In most cases, the default parameters for clustering will not always satisfy user’s requirements. scSpotlight allows users to easily choose the method of highly variable genes selection, tune dimension reduction and clustering arguments on the left side bar, thus better identify the rare cell types.
In dimension reduction step, user will have to choose an optimized number of PCA components as the input of non-linear dimension reduction (UMAP/TSNE). This value could be selected according to elbow plot in Seurat analysis workflow. User could expand the information panel to view elbow plot, Y axis is the percentage of the variance that each component could explain, X axis is the ranked components. Typically, user could select the “elbow” point. For instance, in Seurat pbmc3k tutorial, they used nDim=10.
After finding cell clusters with different resolution, the updated grouping information could be chosen from the right-side panel.
The most frequent request during scRNAseq analysis might be checking genes’ expression, manually annotating cell type is to align marker gene expression to unsupervised cell clusters. This process requires user to repeatedly tune the clustering parameters and verify markers’ expression in the results. scSpotlight tries to simplify gene query process and make the whole step easier and more intuitive.
User could input multiple gene names (symbols) in the Feature Expression module and the main plot panel will switch to Seurat::FeaturePlot to represent gene expression on UMAP plot. User could also check the expression in Seurat::DotPlot, which could better dipict the percentage of cells in the cluster expressing the gene of interest.
For individual genes, user could double click the subfigure of the FeaturePlot to “zoom in”. The UMP/TSNE of the cell clusters and the gene expression will be shown side by side. Hovering category labels will highlight the cells of the cluster. Meanwhile, one also could view the gene expression in the Seurat::VlnPlot after expanding the info panel.
scSpotlight
allows user to select cells of interest either by category (i.e. group.by
)
or manually via the lasso tool. After select cells, user will be able to assign
new identity to them.
After choosing “group.by” information from category module, all the
identites of the grouping could be selected from a drop-down menu of
the Rename Cluster module.
For instance, here were illustrated pbmc3k dataset seurat_clusters
groups, and overall
expressions of the GNLY gene, which is a “Natrual Kill” (NK) cell marker.
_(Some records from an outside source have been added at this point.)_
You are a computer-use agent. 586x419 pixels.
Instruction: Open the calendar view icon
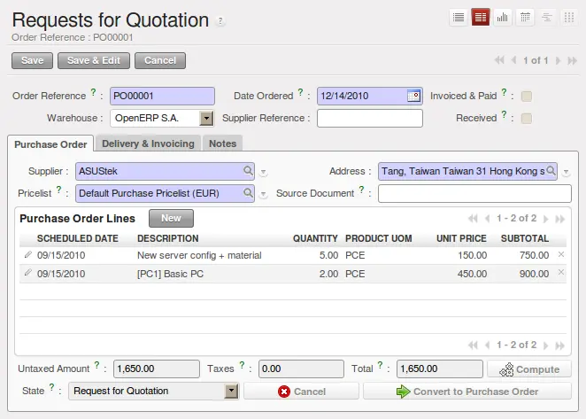pyautogui.click(x=525, y=17)
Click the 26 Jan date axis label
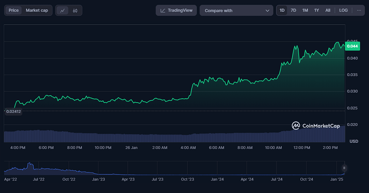Screen dimensions: 369x193 pos(132,147)
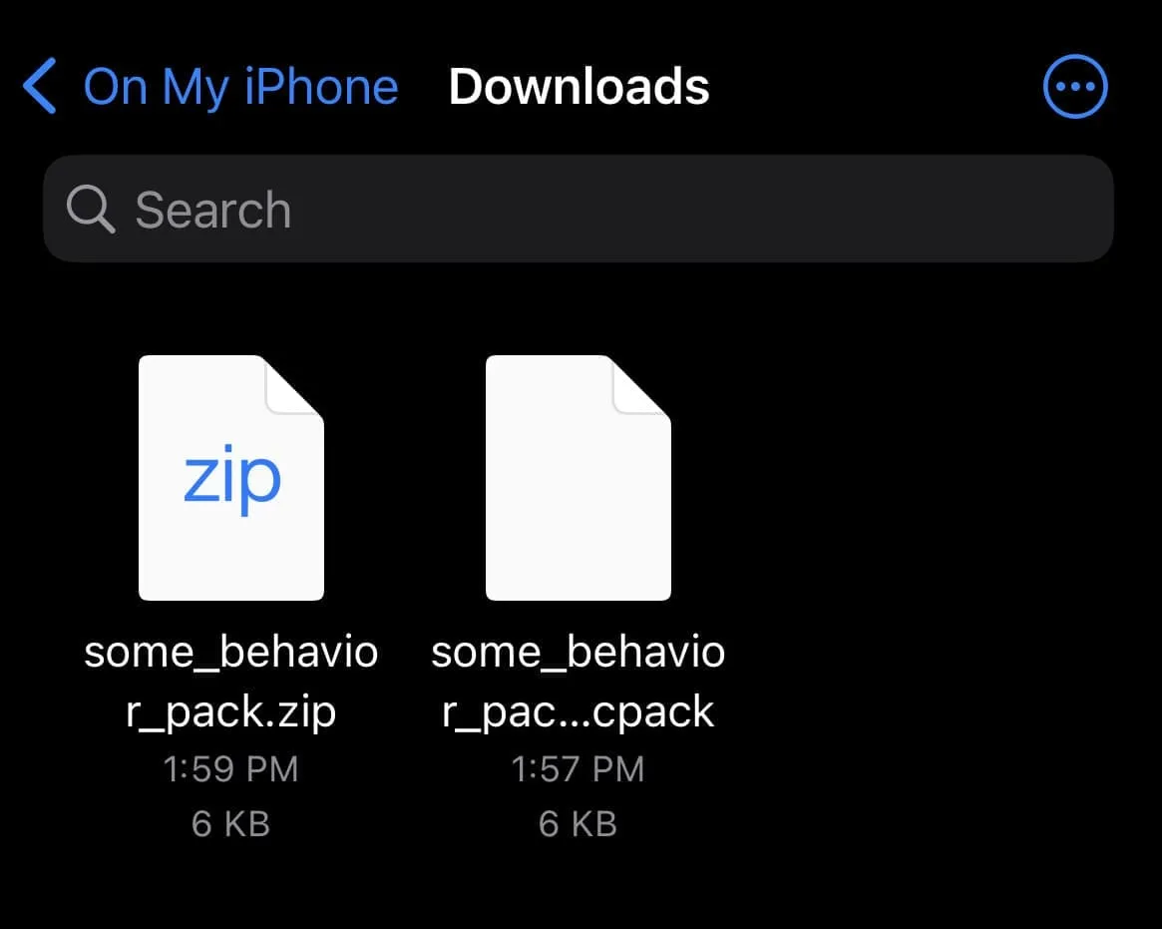The height and width of the screenshot is (929, 1162).
Task: Tap the magnifying glass search icon
Action: [91, 210]
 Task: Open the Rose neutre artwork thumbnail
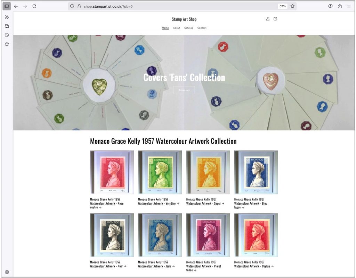pos(112,172)
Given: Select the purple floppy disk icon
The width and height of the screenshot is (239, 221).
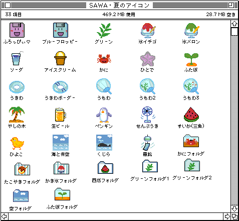Looking at the screenshot, I should click(17, 30).
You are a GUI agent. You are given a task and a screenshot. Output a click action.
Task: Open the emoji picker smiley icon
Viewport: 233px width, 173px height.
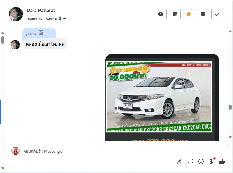tap(201, 161)
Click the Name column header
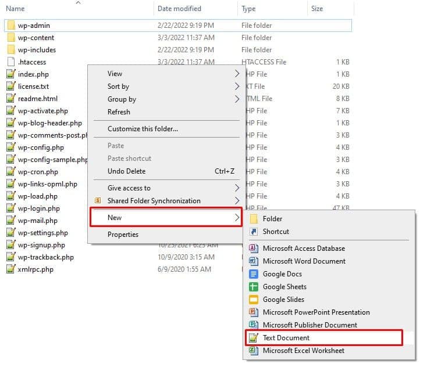The width and height of the screenshot is (445, 389). click(15, 9)
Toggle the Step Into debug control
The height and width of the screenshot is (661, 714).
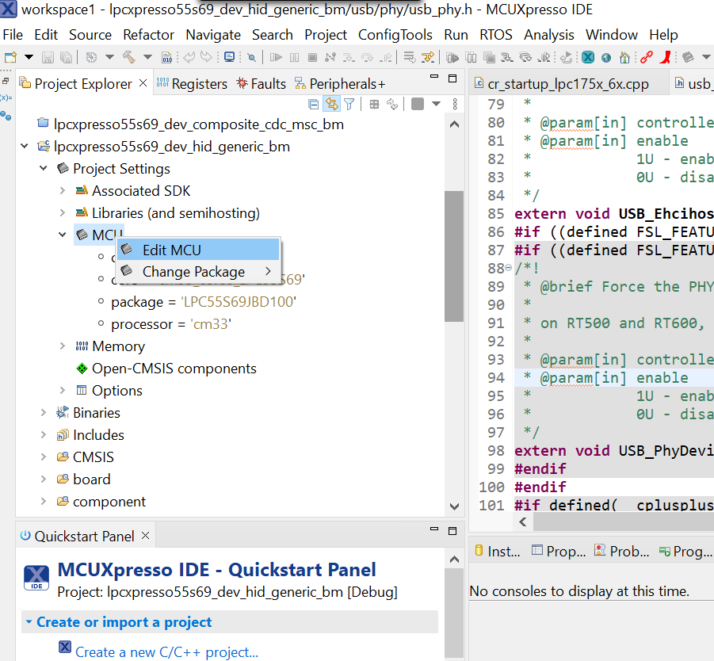point(348,58)
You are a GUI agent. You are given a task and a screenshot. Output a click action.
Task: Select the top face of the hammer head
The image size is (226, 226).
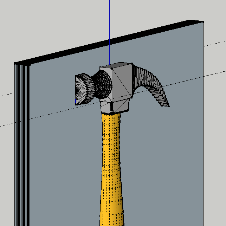116,66
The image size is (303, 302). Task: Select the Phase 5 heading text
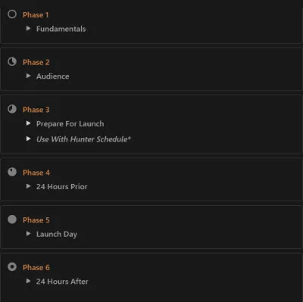pos(36,220)
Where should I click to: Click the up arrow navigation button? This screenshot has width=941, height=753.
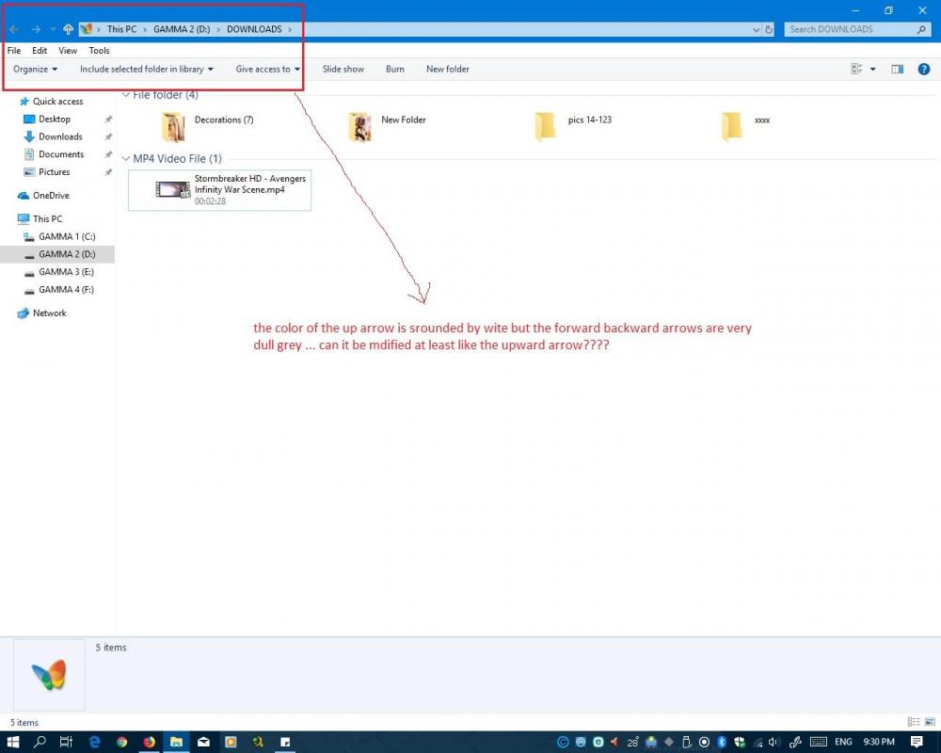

We found
cluster 4 cells specifically express GNLY, thus could be assigned to NK cells.
User could select cells of cluster 4 and input a new grouping name (e.g. celltype
)
in New Category Name, and assign cell labels “NK” in Assign As.
Unsupervised clustering result is not always perfect, and user may need to adjust cell annotation manually. One could activate lasso tools by pressing shift, then click and drag the mouse to select cells. The video below shows how to select cell of interest with lasso tool and assign new celltype labels.